- **Work item**
Set out word for word the line that contains "The image size" and each line after it, through the end of the data below, but exclude the pictures.
━━━━━━━━
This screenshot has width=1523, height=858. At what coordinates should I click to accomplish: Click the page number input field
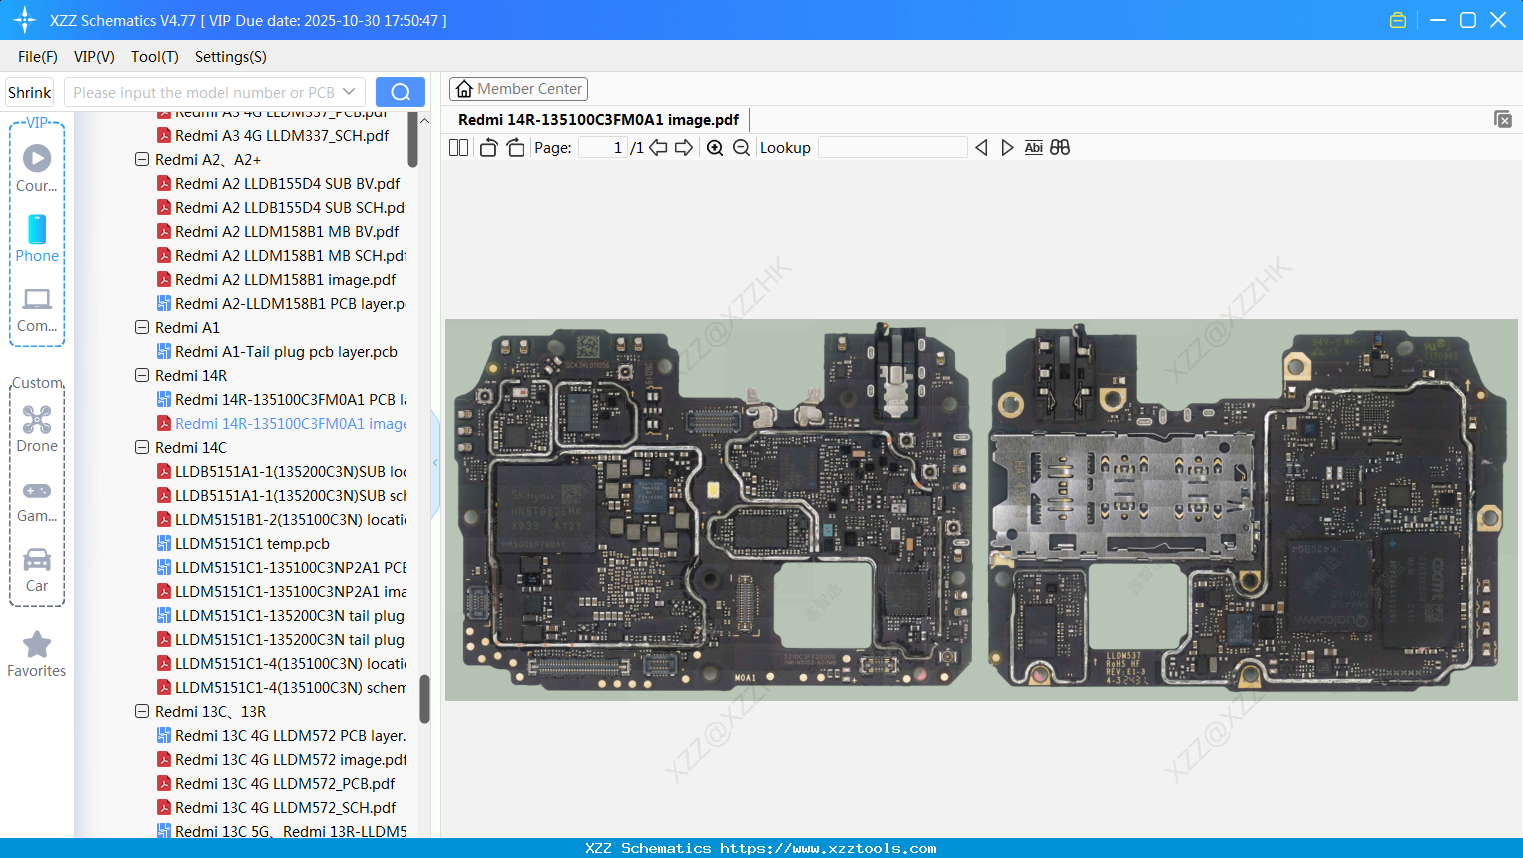click(x=604, y=147)
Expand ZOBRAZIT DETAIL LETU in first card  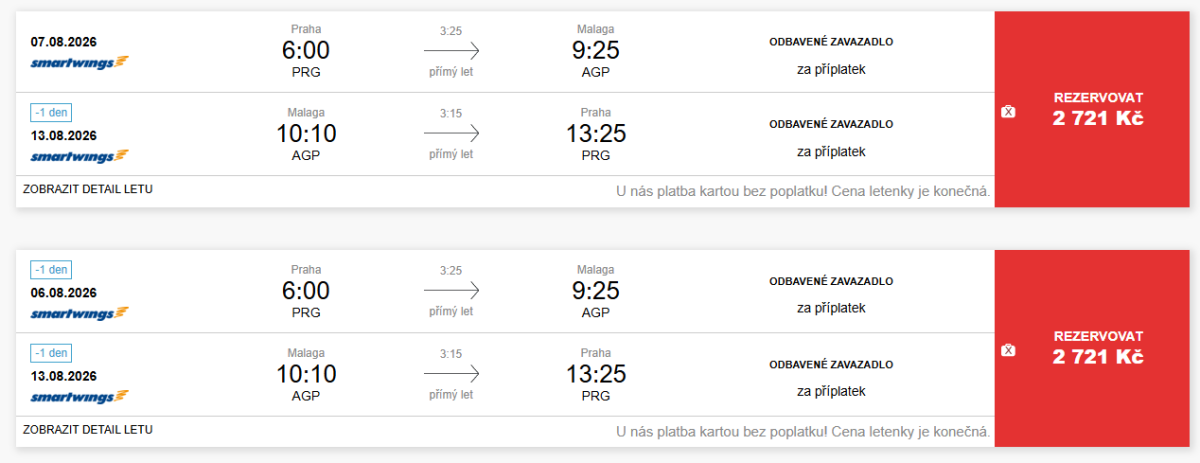87,188
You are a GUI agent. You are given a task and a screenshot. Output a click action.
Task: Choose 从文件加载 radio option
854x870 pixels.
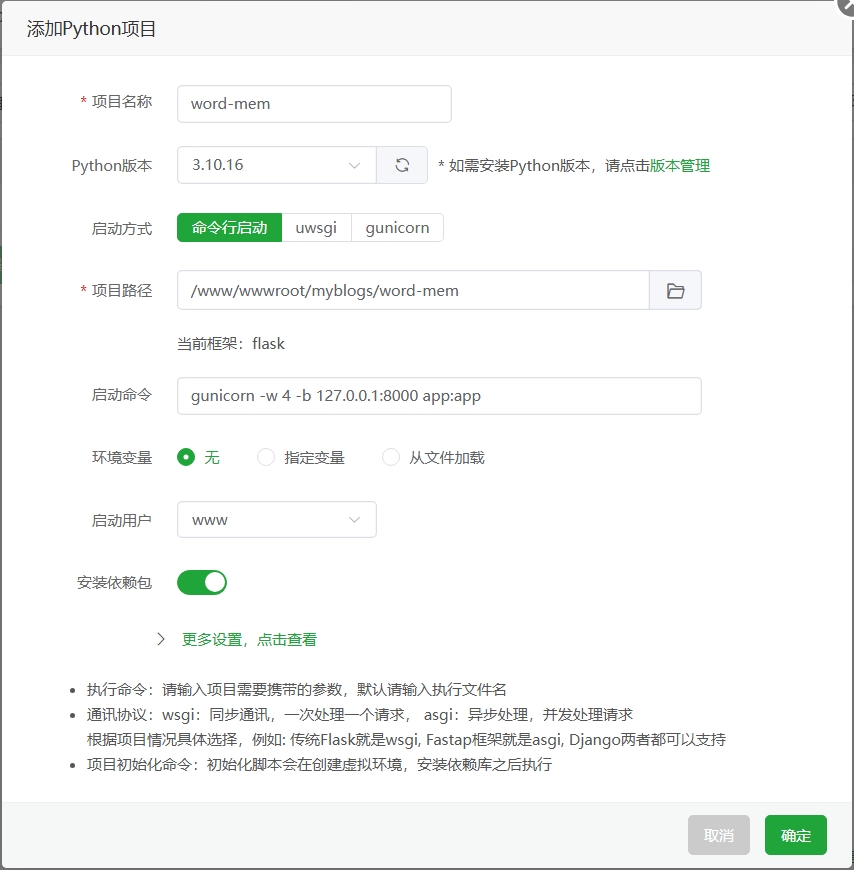pyautogui.click(x=391, y=457)
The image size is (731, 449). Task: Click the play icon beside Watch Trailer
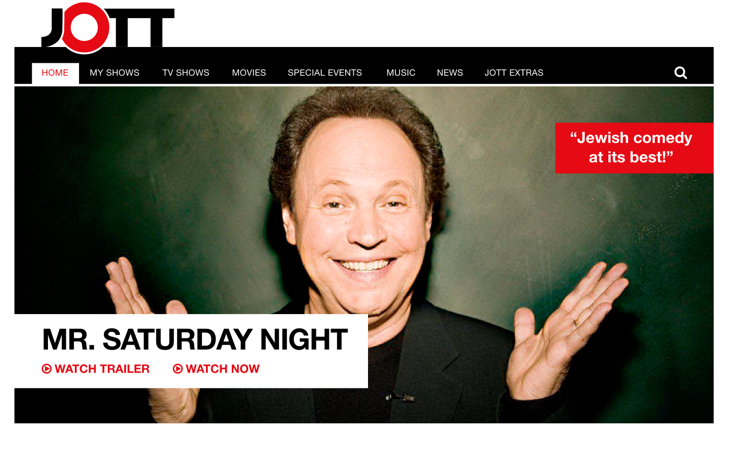point(47,369)
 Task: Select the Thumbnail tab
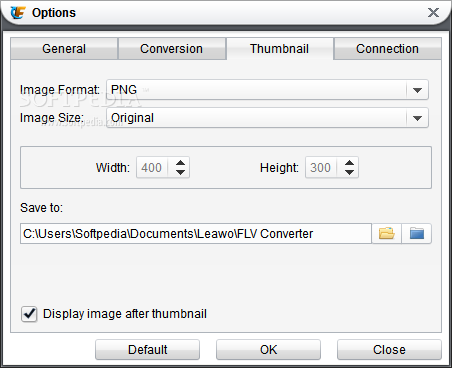280,49
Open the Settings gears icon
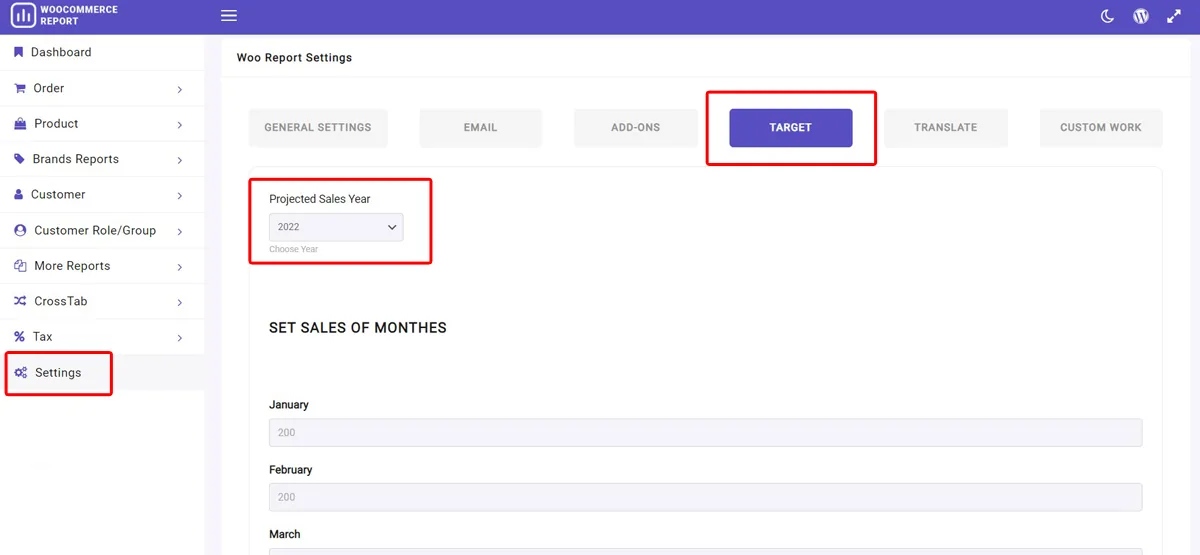The height and width of the screenshot is (555, 1200). (21, 372)
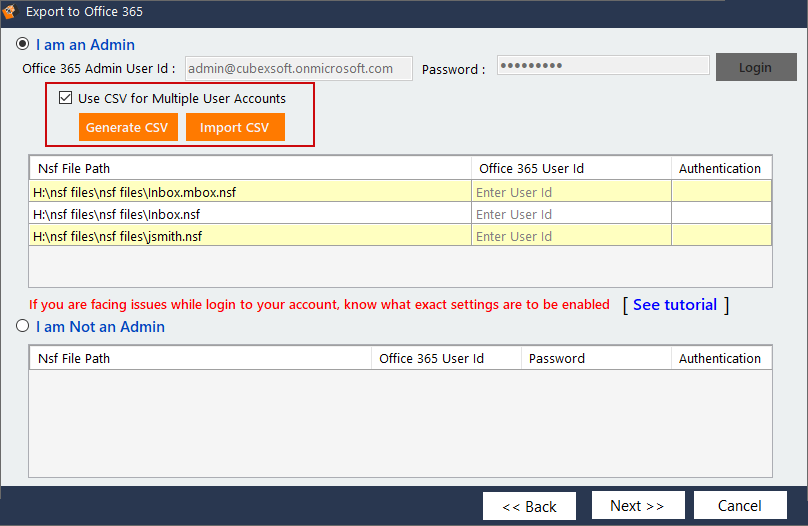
━━━━━━━━
- **Exercise output**
The image size is (731, 449). Task: Click the play icon beside Watch Trailer
point(47,369)
 Task: Select the Thumbnail tab
280,49
Open the Settings gears icon
The height and width of the screenshot is (555, 1200). (21, 372)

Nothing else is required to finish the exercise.